During a review of the facility’s Policy and Procedure titled, “Fall Management System,” dated 6/2021, indicated, “Patients with high risk factors identified on the Fall Risk Evaluations will have an individualized care plan developed that includes measurable objectives and timeframes. The care plan interventions will be developed to prevent falls by addressing risk factors and will consider the particular elements of the evaluation that put the patient at risk. Interventions for fall prevention may include but not limited to sensor pads/alarms, low bed, floor mat, toileting program, etc.”
During a review of the facility’s Policy and Procedure titled, “Comprehensive Patient Centered Care Plan,” revised 2/2023, indicated, “The care plan is developed by the IDT which may include, but is not limited to the following professionals: Attending Physician, Registered Nurse responsible for the patient, Nursing Assistants responsible for patient care and others as necessary.”

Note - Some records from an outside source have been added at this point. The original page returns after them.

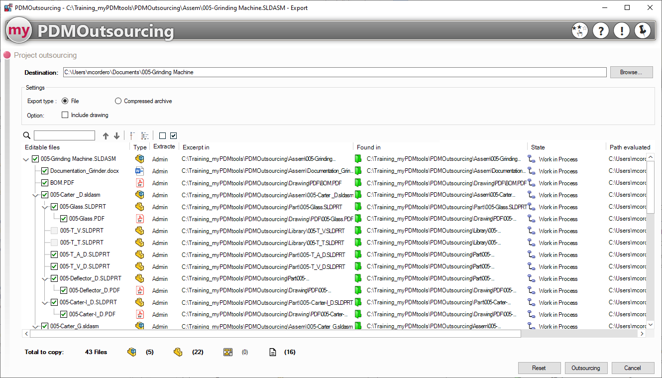Select the Compressed archive export type
The width and height of the screenshot is (662, 378).
tap(118, 101)
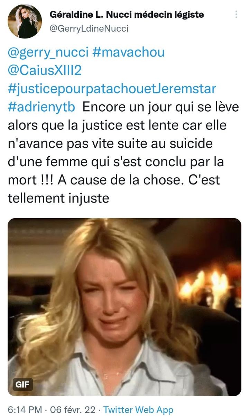This screenshot has width=249, height=420.
Task: Click the 06 févr. 22 date
Action: [x=73, y=410]

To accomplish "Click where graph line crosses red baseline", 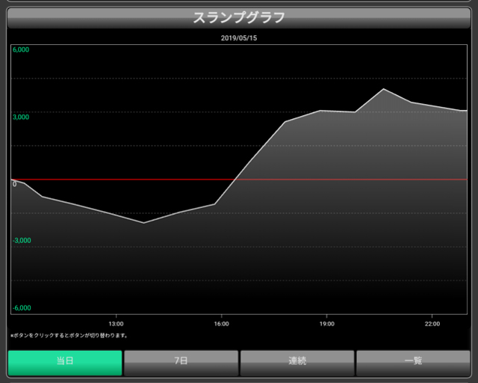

As a result of the investigation, the Department determined the facility failed to:
1) Develop and implement a patient-centered comprehensive care plan by the Interdisciplinary Team to prevent a fall for Patient 1 who was assessed as high risk for falls, had a history of falls, and had a history of turning off the bed pad alarm in accordance with the facility’s policies and procedures titled “Fall Management System” dated 6/2021 and “Comprehensive Patient Centered Care Plan”.
2) Develop and implement a plan of care to address Patient 1’s behavior of turning off the bed pad alarm, in accordance with the facility’s Policy and Procedure titled “Comprehensive Patient Centered Care Plan” and “Fall Management System.
As a result of these failures on 4/27/2023 at 4:45 am Patient 1 fell and sustained a right hip fracture and was subsequently transferred on 4/27/2023 at 7:05 pm, to General Acute Care Hospital 1 for medical management due to Patient 1’s right hip fracture.
The above violation presented either an imminent danger that death or serious harm would result or a substantial probability that death or serious physical harm would result to Patient 1.